Nach mehr als drei Jahrzehnten unter dem Namen „Lokalrundfunktage“ wird das jährliche Branchentreffen der lokalen Radio- und Fernsehveranstalter künftig unter einem neuen Titel stattfinden. Wie die Veranstalter mitteilen, wird die Veranstaltung ab 2026 unter dem Namen Lokalmedientage geführt.
Mit der Umbenennung reagieren die Organisatoren auf den Wandel der lokalen Medienlandschaft. Die Branche definiere sich längst nicht mehr ausschließlich über klassische Radio- und TV-Ausstrahlung, sondern über eine Vielzahl digitaler Ausspielwege. Ziel sei es, künftig stärker die gesamte Bandbreite lokaler Medienangebote abzubilden.
Nach Angaben der Veranstalter soll der neue Name dem veränderten Selbstverständnis vieler Anbieter Rechnung tragen. Lokale Medienhäuser entwickeln sich zunehmend zu plattformübergreifenden Content-Anbietern. Inhalte werden nicht mehr nur „on air“ verbreitet, sondern etwa auch über Podcasts, Social-Video-Plattformen oder digitale Feeds. Erfolgreicher Journalismus entstehe dort, wo die Zielgruppen erreicht werden – unabhängig vom Ausspielkanal.
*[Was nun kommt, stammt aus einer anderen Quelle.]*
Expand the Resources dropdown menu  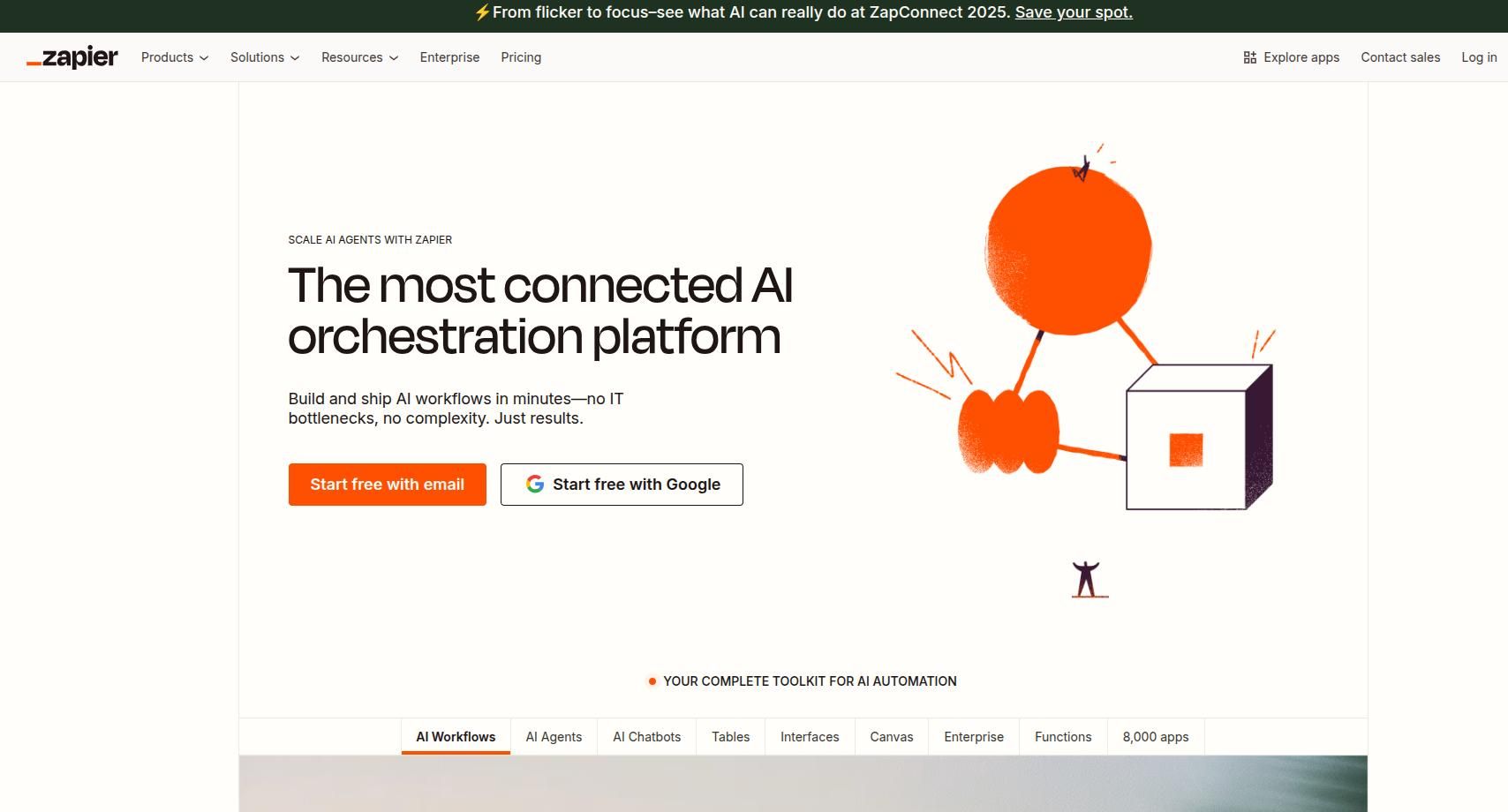359,57
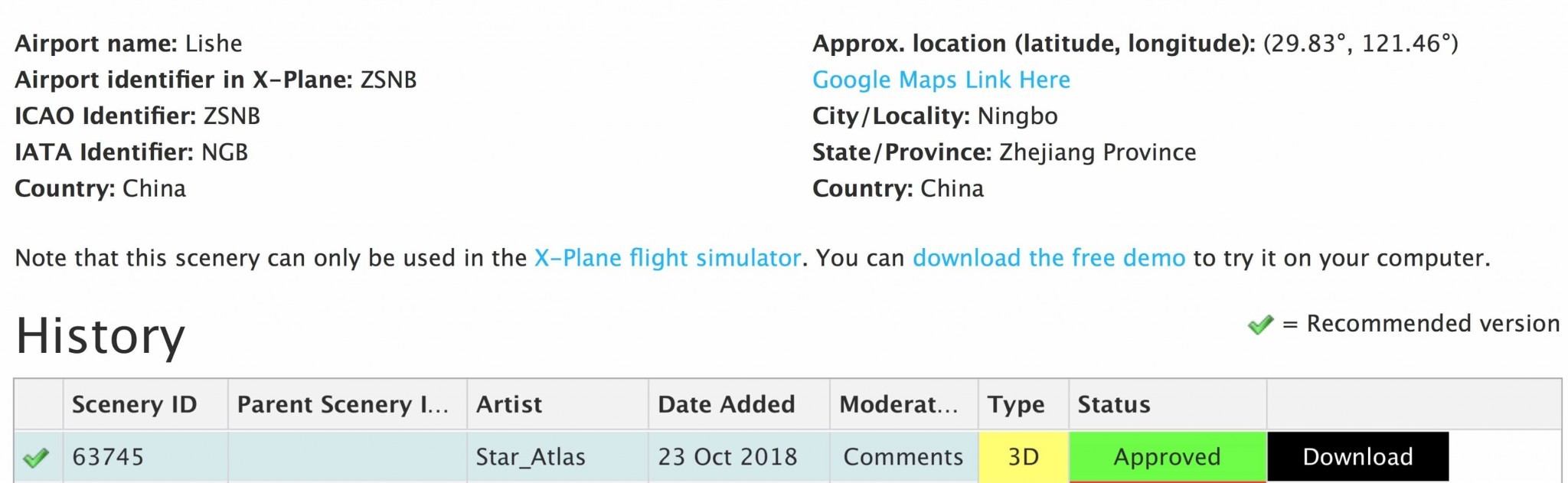Click the History section heading
Viewport: 1568px width, 483px height.
pyautogui.click(x=100, y=336)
Die Lokalmedientage 2026 finden am 24. und 25. Juni in Nürnberg statt. Das Treffen gilt als eines der wichtigsten Branchenevents für den lokalen Rundfunk in Deutschland und dient seit Jahren als Plattform für Austausch, Diskussion und Weiterbildung.
Parallel dazu läuft derzeit die Einreichungsphase für den BLM-Medienpreis 2026. Medienschaffende aus dem lokalen Rundfunk in Bayern können ihre Beiträge noch bis 6. März einreichen. Gesucht werden unter anderem herausragende Moderationen, Serien, Sendungen sowie Online-Formate.
Im Mittelpunkt der Auszeichnung stehen journalistische Arbeiten mit klarer lokaler Relevanz. Weitere Informationen zur Ausschreibung stellt die Bayerische Landeszentrale für neue Medien (BLM) auf ihrer Website bereit.